Material to process →
════════════════════

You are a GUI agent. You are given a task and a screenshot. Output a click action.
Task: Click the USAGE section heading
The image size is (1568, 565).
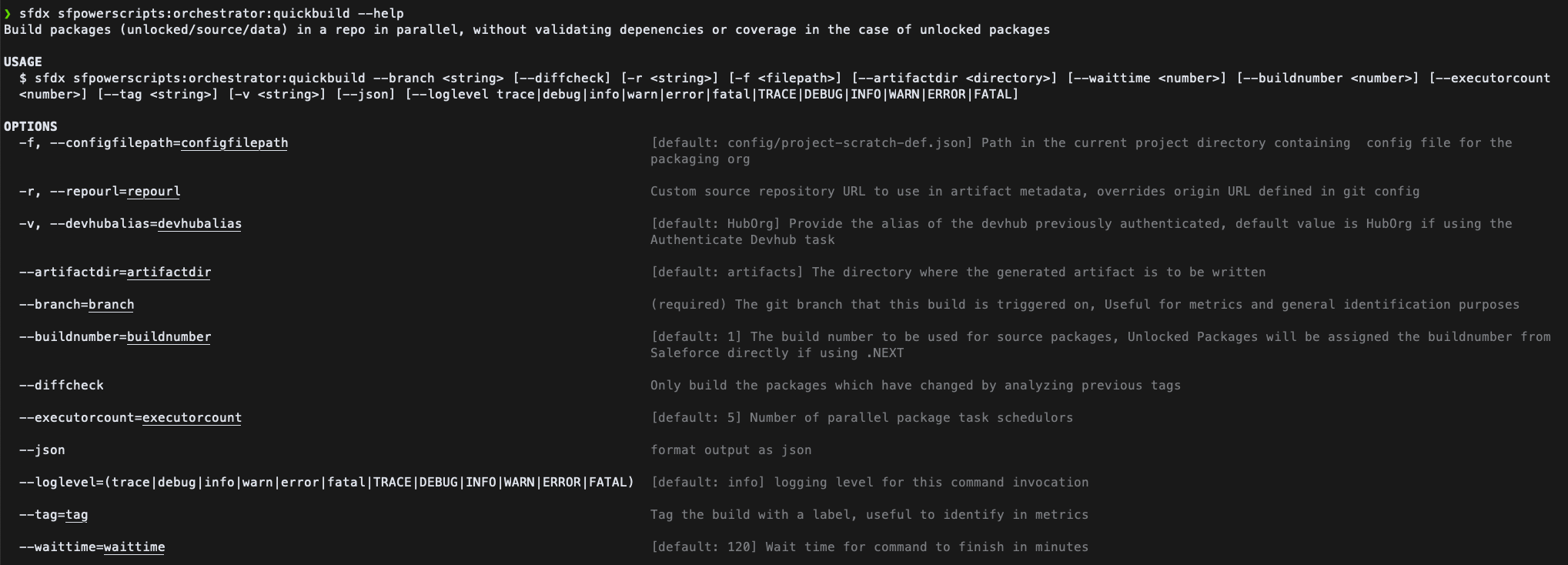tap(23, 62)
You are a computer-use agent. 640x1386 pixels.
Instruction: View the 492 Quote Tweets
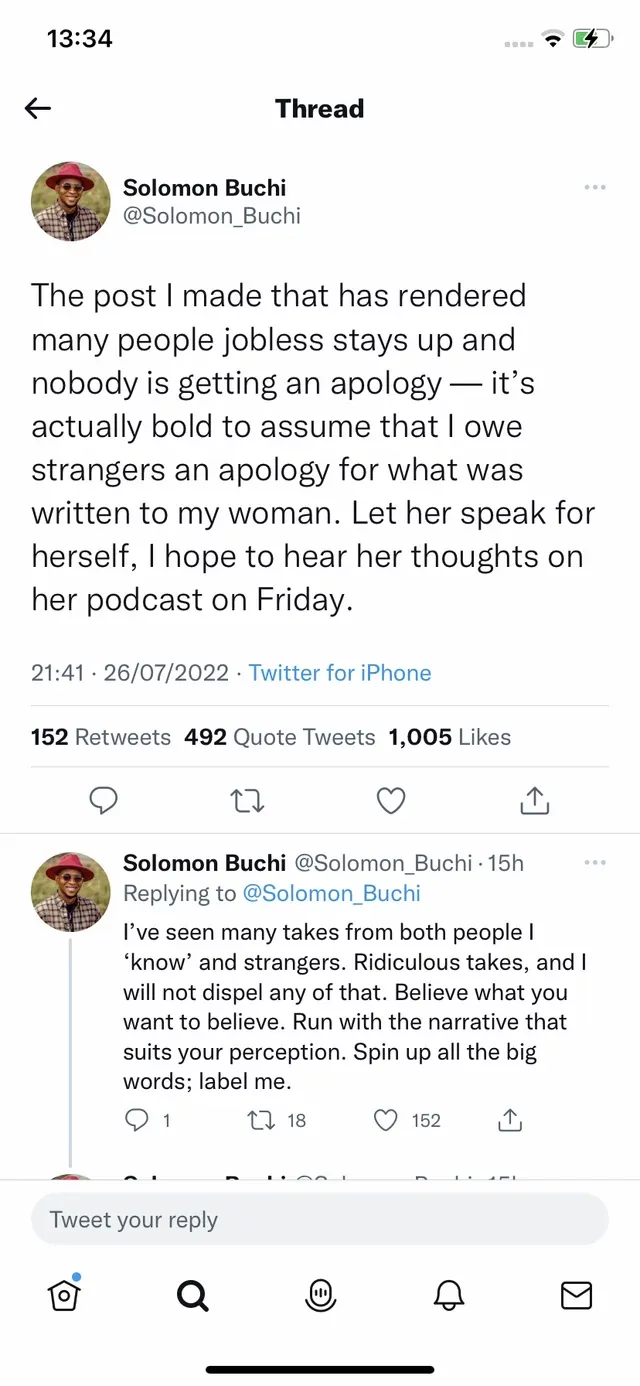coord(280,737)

════════════════════

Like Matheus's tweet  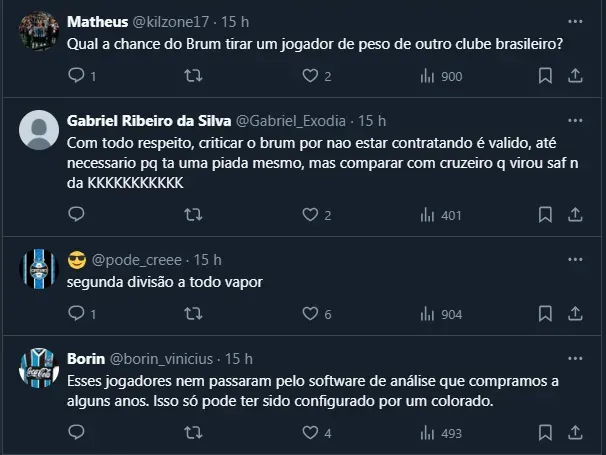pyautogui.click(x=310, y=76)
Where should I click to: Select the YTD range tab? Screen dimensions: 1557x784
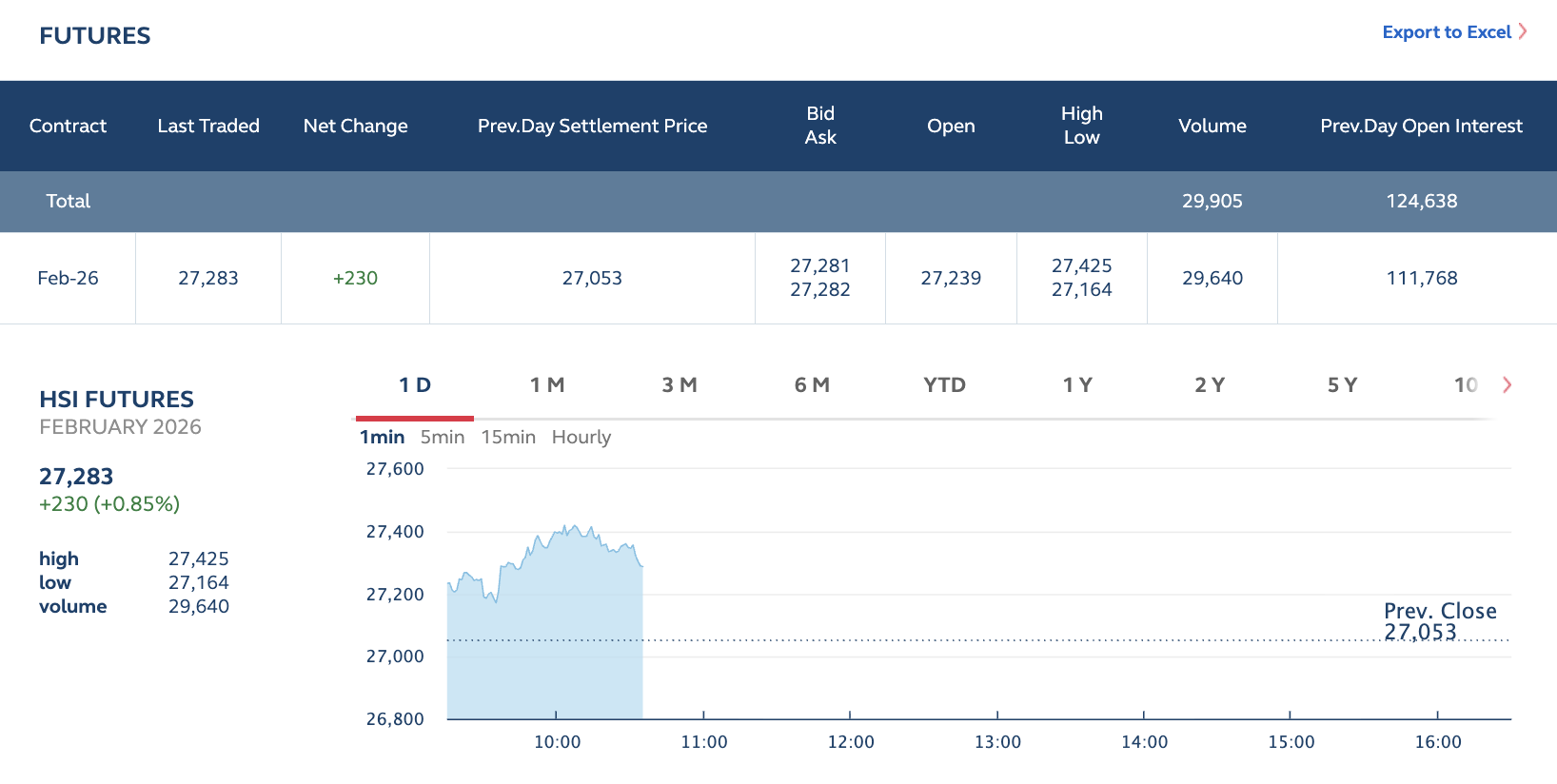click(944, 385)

════════════════════

Exercise →
Look for the string "agent" in the data above and return every line that has it.

Task output →
You are a GUI agent. You are given a task and a screenshot. Output a click action.
You are a computer-use agent. 640x1386 pixels.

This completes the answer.